Na ocasião, segundo relatos de presentes, Boris convidou oficialmente Bolsonaro a estar presente na COP 26. Como resposta, ouviu uma reclamação pelo fato de o Brasil ainda estar no grupo sujeito às mais severas restrições de entrada no Reino Unido.
A fala de Bolsonaro foi entendida pelas autoridades britânicas como um recado de que ele não pretende viajar a Glasgow caso o país permaneça na lista vermelha. Depois da reunião, membros do governo federal disseram que a expectativa é que os britânicos alterem a classificação do Brasil na próxima revisão da lista, prevista para o início de outubro.
As queixas do governo brasileiro têm sido apresentadas também em reuniões reservadas do Itamaraty com autoridades do Reino Unido.
Nas conversas, diplomatas têm ressaltado que o Brasil registra, em termos proporcionais, um nível de imunização da população maior do que outros países que estão dispensados da necessidade de quarentena de acordo com a lista.
Procurada, a Embaixada do Reino Unido em Brasília disse que a COP 26 será "inclusiva" e terá a participação de representantes de todo o mundo.
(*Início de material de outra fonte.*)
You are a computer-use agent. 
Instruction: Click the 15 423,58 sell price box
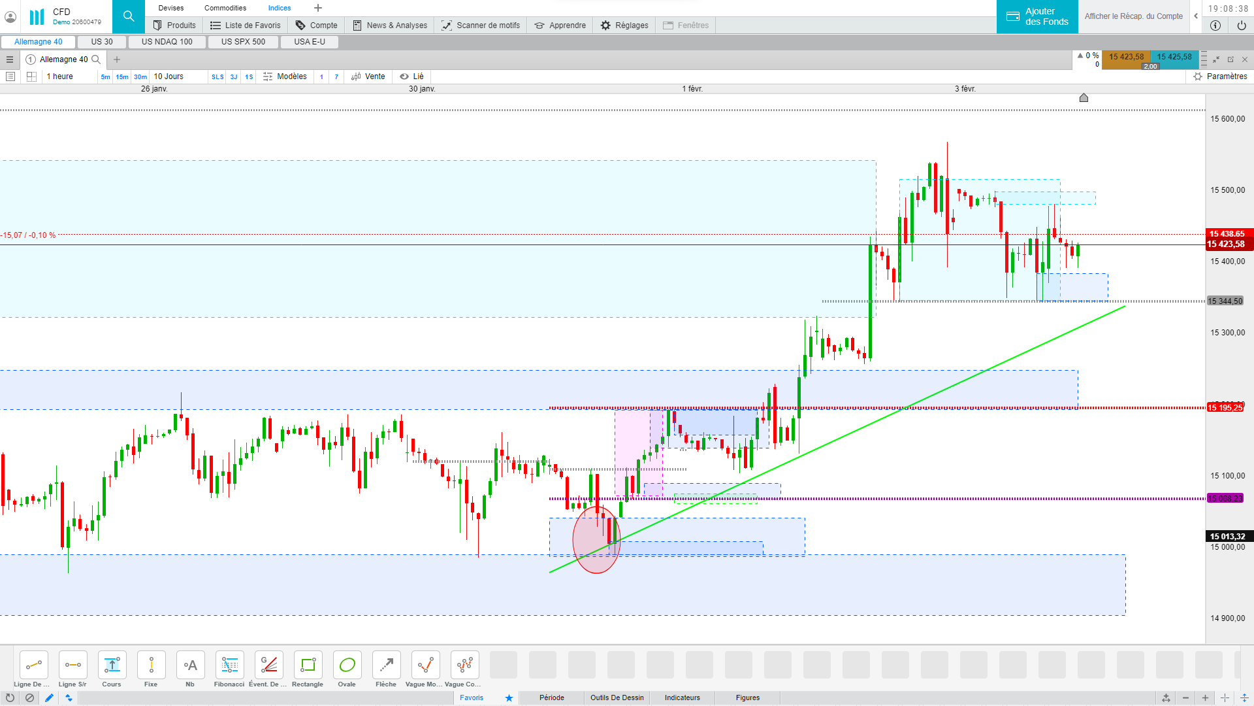[1126, 57]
Isso será possível, afirmou o órgão, "graças a um conjunto abrangente de medidas de mitigação da Covid-19".
"Elas incluem uma forte recomendação de que todos que venham à COP estejam totalmente vacinados e testados, façam um regime de testagem e isolamento, além do distanciamento social, do uso de máscaras de proteção e boas práticas para melhores higiene e ventilação", informa o comunicado.
"A regulamentação de viagens do Reino Unido tem como base a avaliação de risco para a Covid-19 em cada país e território, além de fatores de saúde pública mais abrangentes."
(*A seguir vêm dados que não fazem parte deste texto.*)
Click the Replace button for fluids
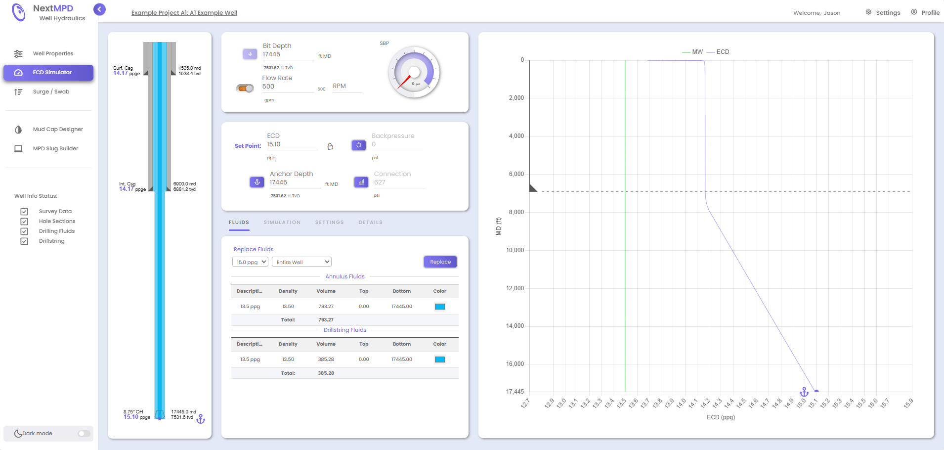This screenshot has width=944, height=450. [x=439, y=262]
A missão diplomática também afirmou que o governo britânico "financiará as estadias de quarentena necessárias para todos os participantes registrados para a COP 26 que, caso contrário, teriam dificuldades financeiras para participar". O Reino Unido prometeu pagar as despesas de quarentena de todos os participantes do Sul Global (o que incluiria o Brasil) e atores não estatais, como mídia e representantes de outras organizações.
De acordo com as autoridades britânicas, já há flexibilizações nas regras sanitárias para a COP 26. Chefes de Estado e ministros não precisarão cumprir isolamento prévio. Dois assessores diretos de cada ministro também estarão isentos.
Apesar da recomendação de que quem for ao evento precise estar vacinado, interlocutores no governo britânico reconhecem que não terão como exigir a imunização de chefes de Estado, como é o caso de Bolsonaro -como se deu nos EUA, por ocasião da Assembleia da ONU.
O tema, aliás, foi motivo de alguns constrangimentos na viagem do brasileiro a Nova York, já que ele afirma não ter se imunizado -e a cidade determina que apenas pessoas com o ciclo vacinal completo frequentem determinados locais. A Escócia implantou seu passaporte de imunização nesta sexta (1º), para a entrada em estabelecimentos como boates e grandes eventos.